Hush Kalorama, 2005 a celebration of the forest floor.

This work was purchased for the Whitehorse Art Collection in 2007 and is one of just two works by Australian artist Mary Tonkin in the Whitehorse Collection.

Mary Tonkin’s work is a breath of fresh air. It is a new take on the intimate closed-in scenes of the natural world as demonstrated by the artists of the Box Hill Artists’ Camp in the late 1880s and early 1890s. In these works the undergrowth was but a border that lead the viewer up to the main subjects. Here, in Hush, Kalorama, Tonkin celebrates the lush and sultry green and tan undergrowth, drawing attention to the worth of the scene as valid subject matter.

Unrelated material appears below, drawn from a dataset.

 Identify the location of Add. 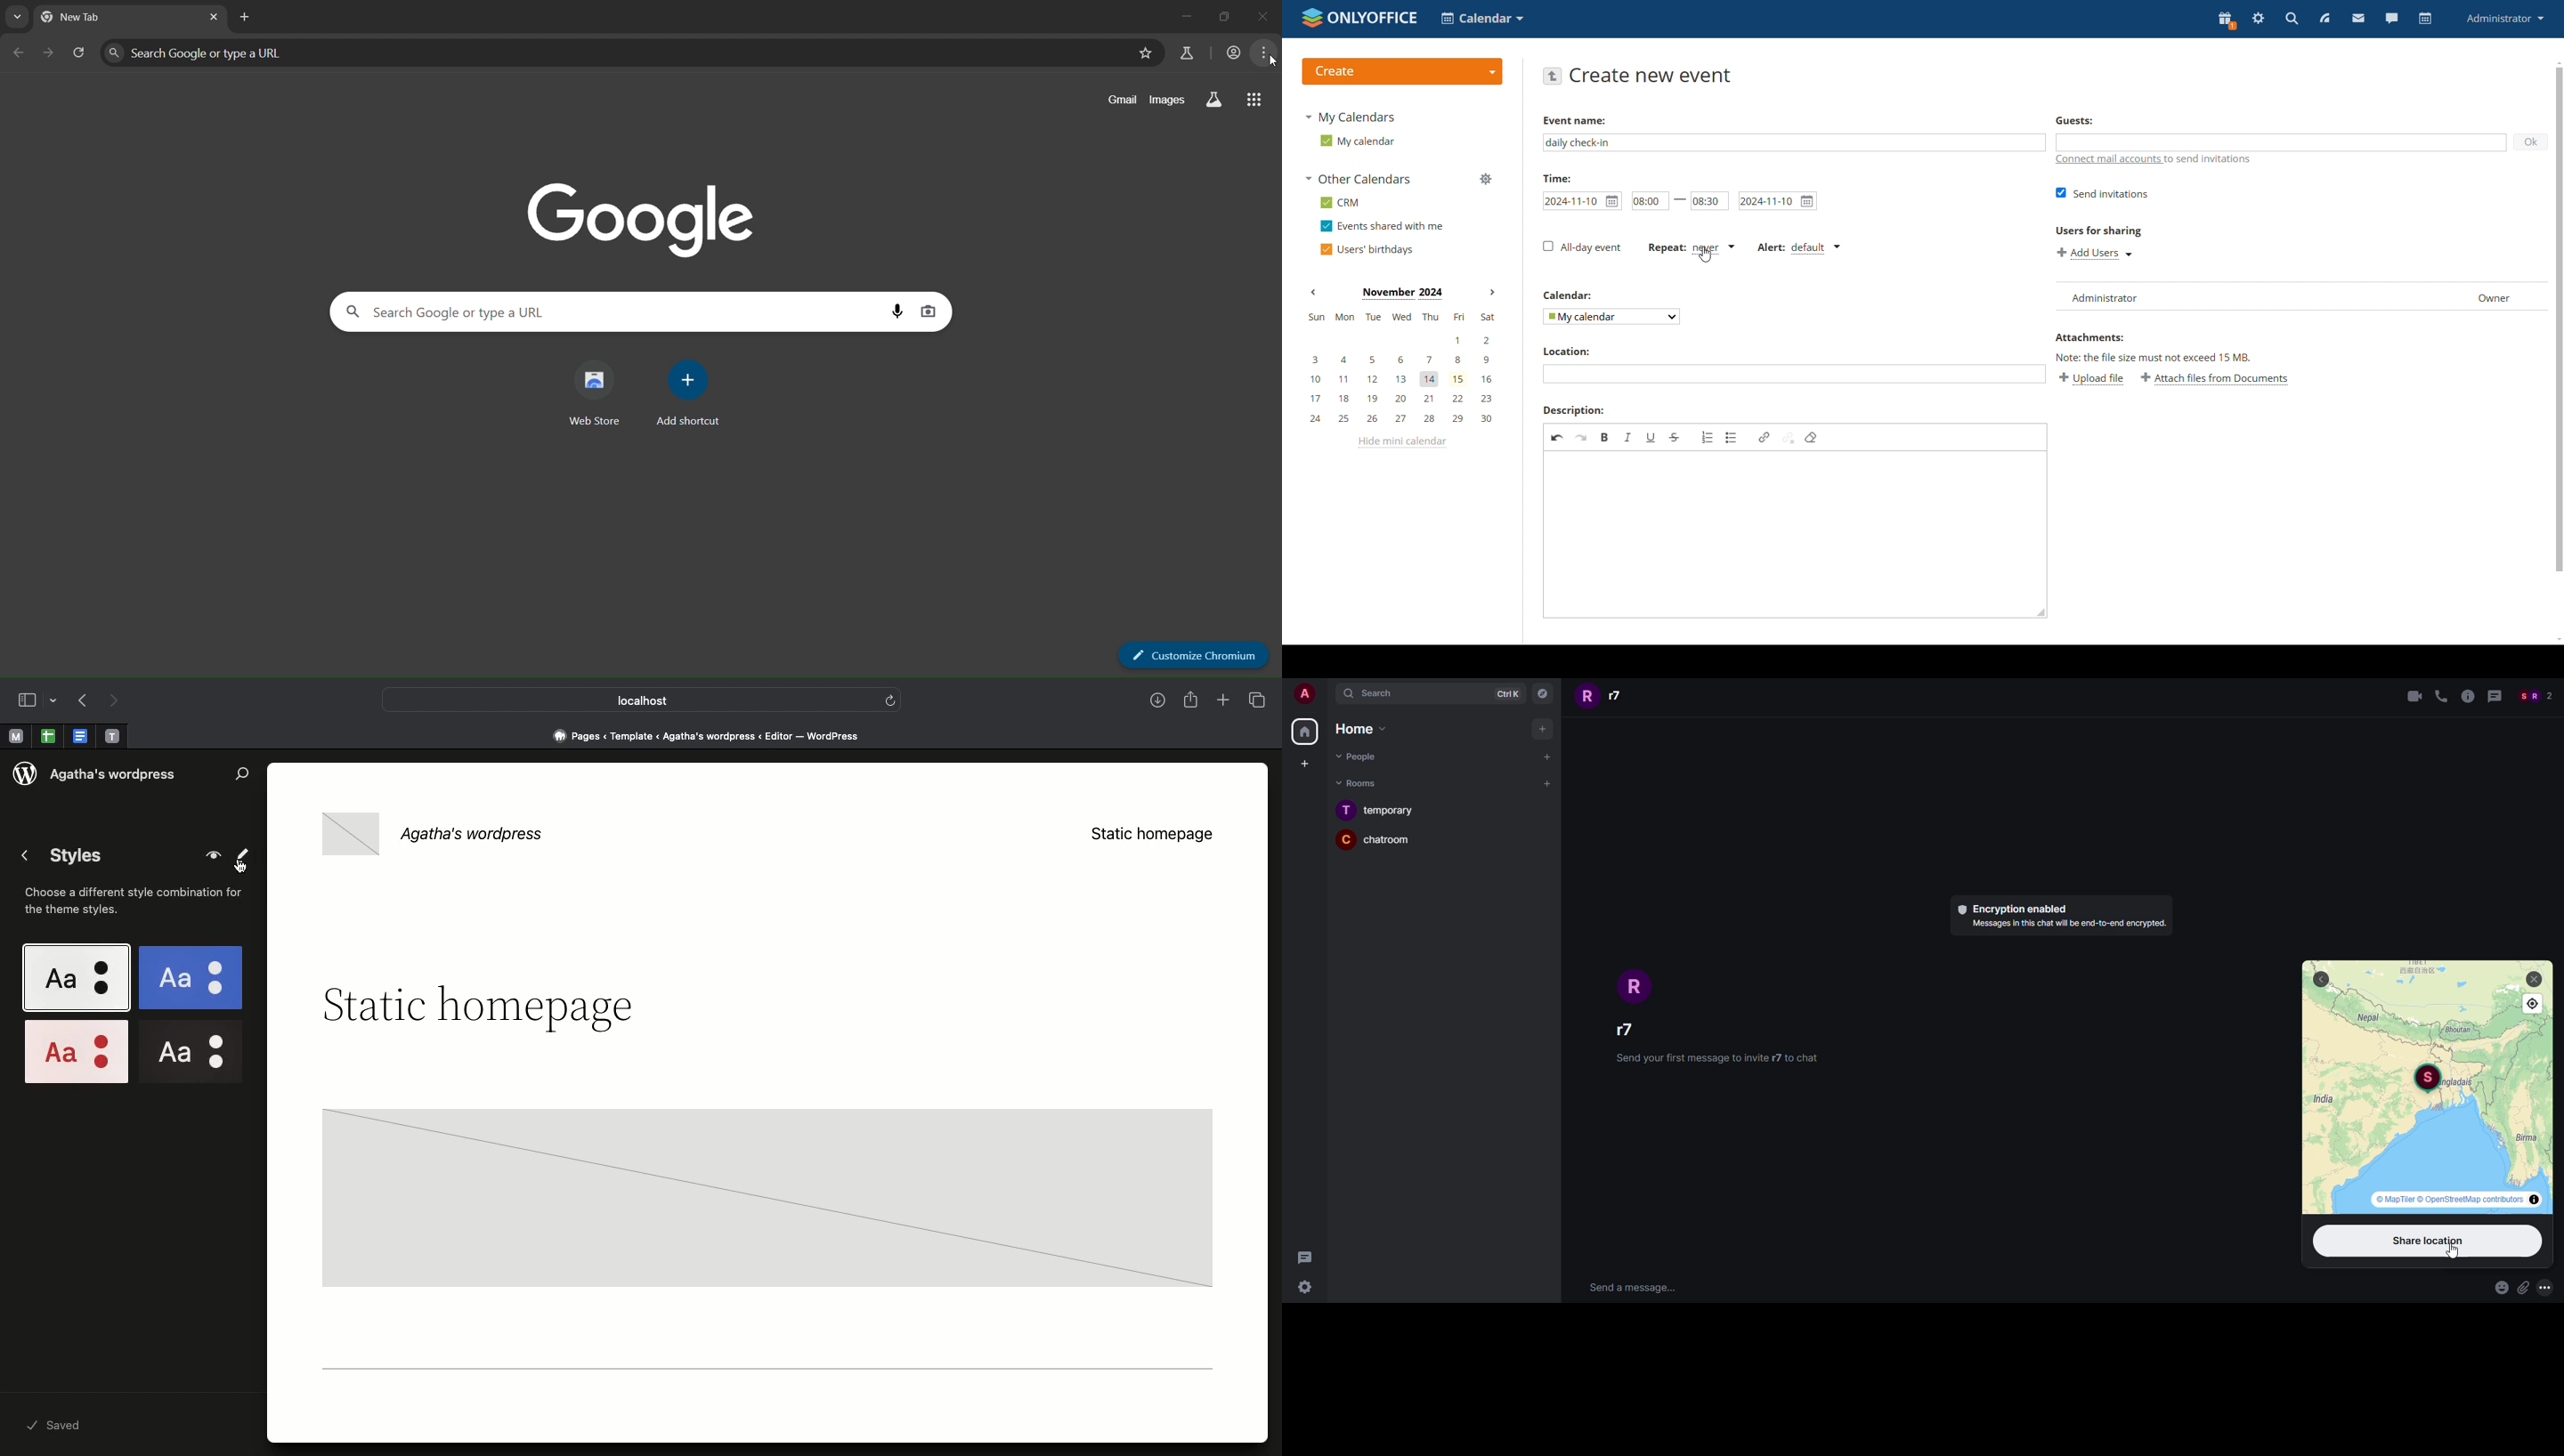
(1543, 728).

The artist travels often to her family’s secluded bulb and flower farm in Kalorama, where she works from an open studio built with funds awarded to her in 2002 when she won the Dobell Drawing Prize. The studio sits in a large clearing surrounded by the Dandenong Ranges National Park. She writes that it is an ‘enchanted paradise’ where the bush is ‘wet sclerophyll with tree fern gullies, Stringbark, Mountain Grey and Manna Gum’.

Ms Tonkin exhibited her work Ramble, Kalorama, 2017-2019, at Artspace in March 2020. The work is surely her magnum opus – a brilliant painting of 19 metres in width, painted on 21 canvases that she positioned in the bush to paint directly en plein air.

The vibrant forest floor, illustrated here in Hush, Kalorama, shows us an often overlooked fragment of the whole bush environment where every leaf fights for the viewer’s attention.